**Exercise**
Only the lines from the one that contains "Task: Select the € High Yield row label" to the last line below, both included, should be transcribed. Pictures stay out of the copy.
======== The data
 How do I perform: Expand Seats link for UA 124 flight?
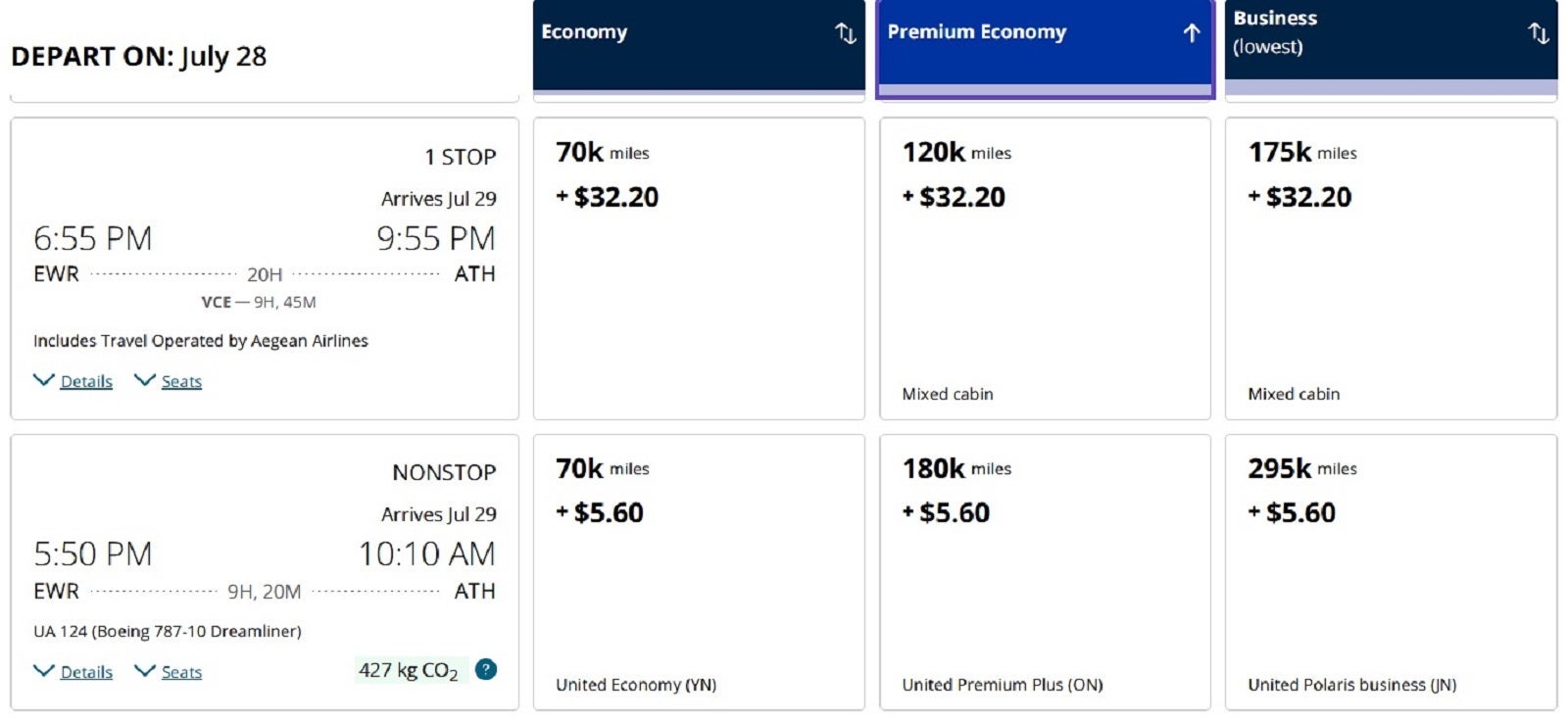[181, 672]
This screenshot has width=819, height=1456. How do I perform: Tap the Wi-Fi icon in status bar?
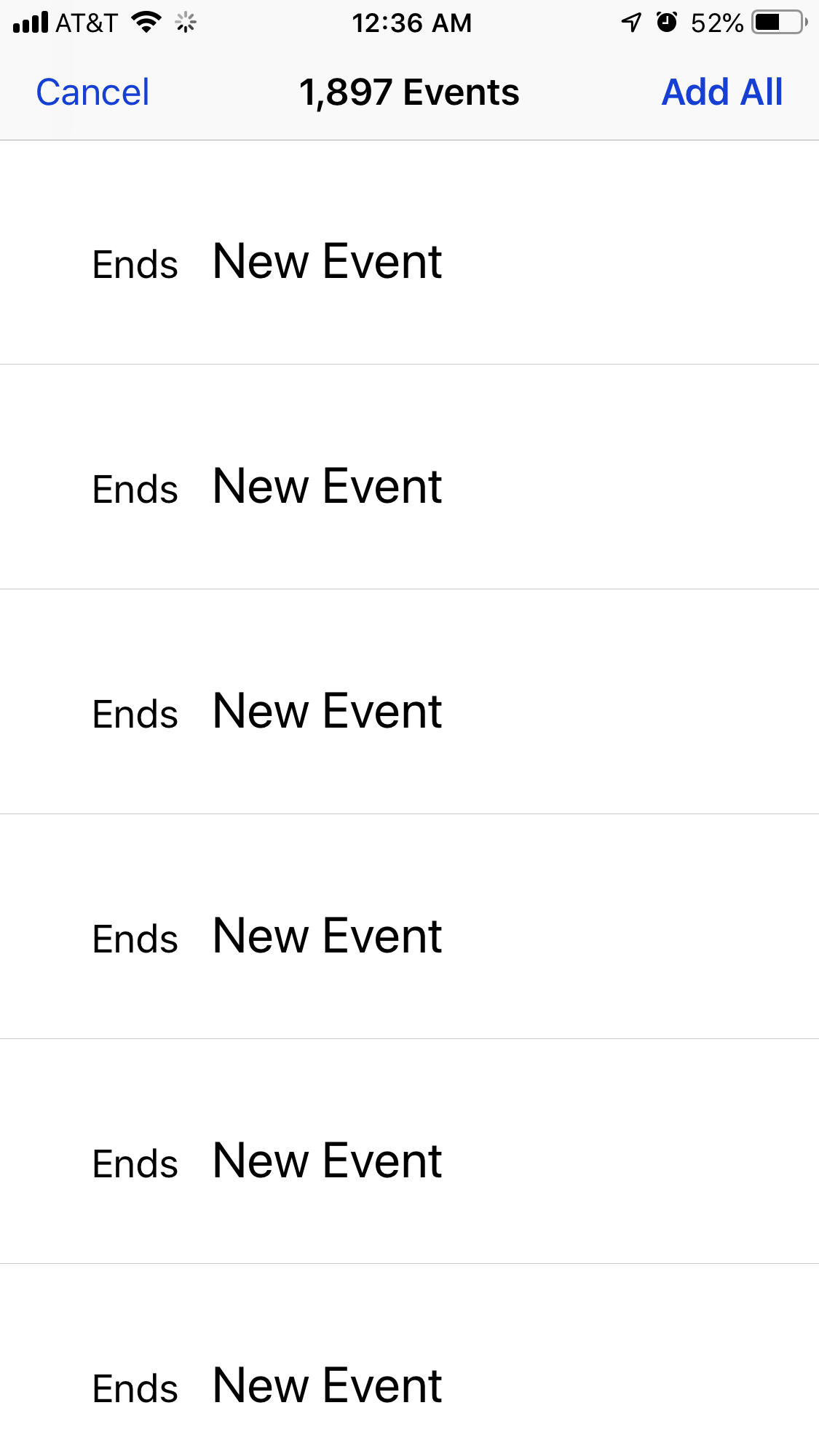click(x=146, y=23)
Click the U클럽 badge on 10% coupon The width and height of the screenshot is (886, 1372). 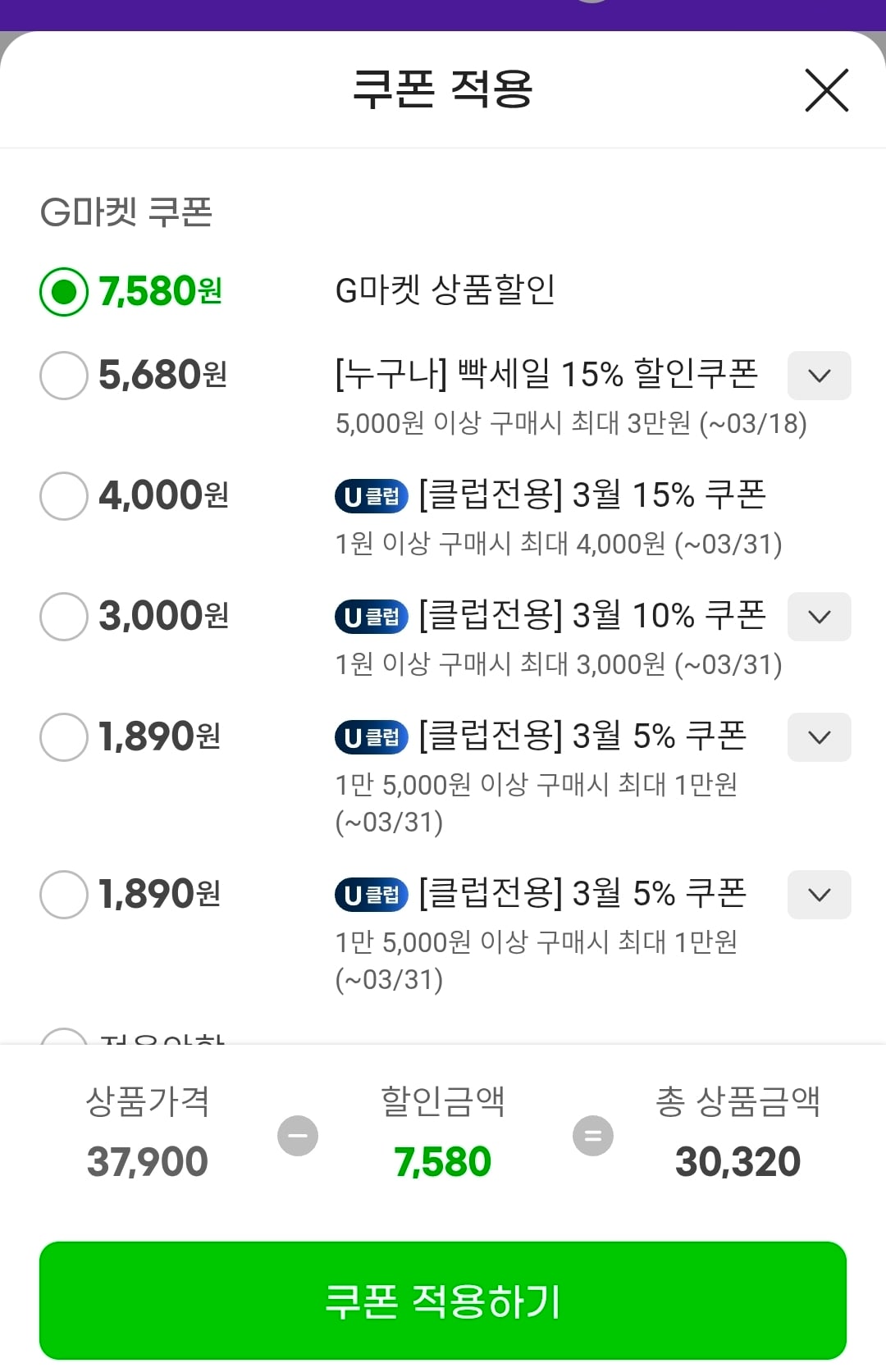click(x=372, y=617)
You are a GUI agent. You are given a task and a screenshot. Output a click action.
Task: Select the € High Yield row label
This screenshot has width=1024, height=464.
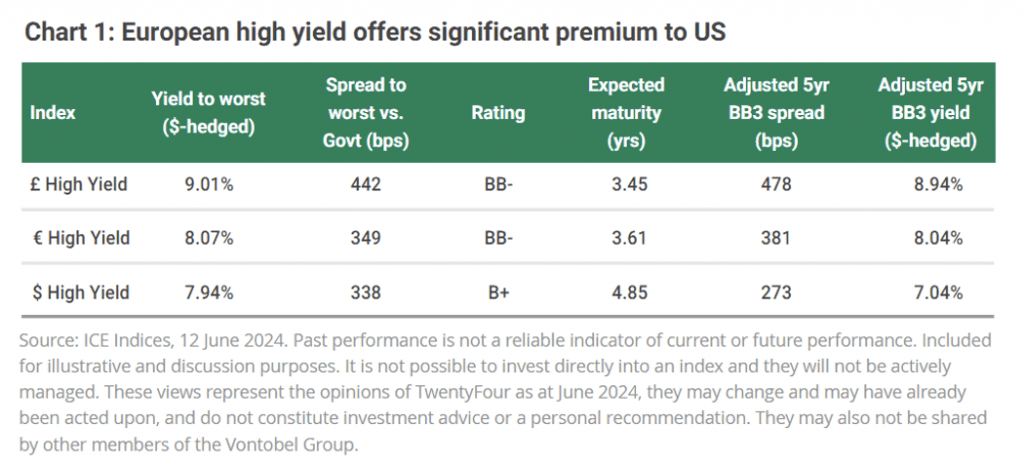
================
**Result of the exercise**
Task: Select the € High Yield row label
This screenshot has width=1024, height=464.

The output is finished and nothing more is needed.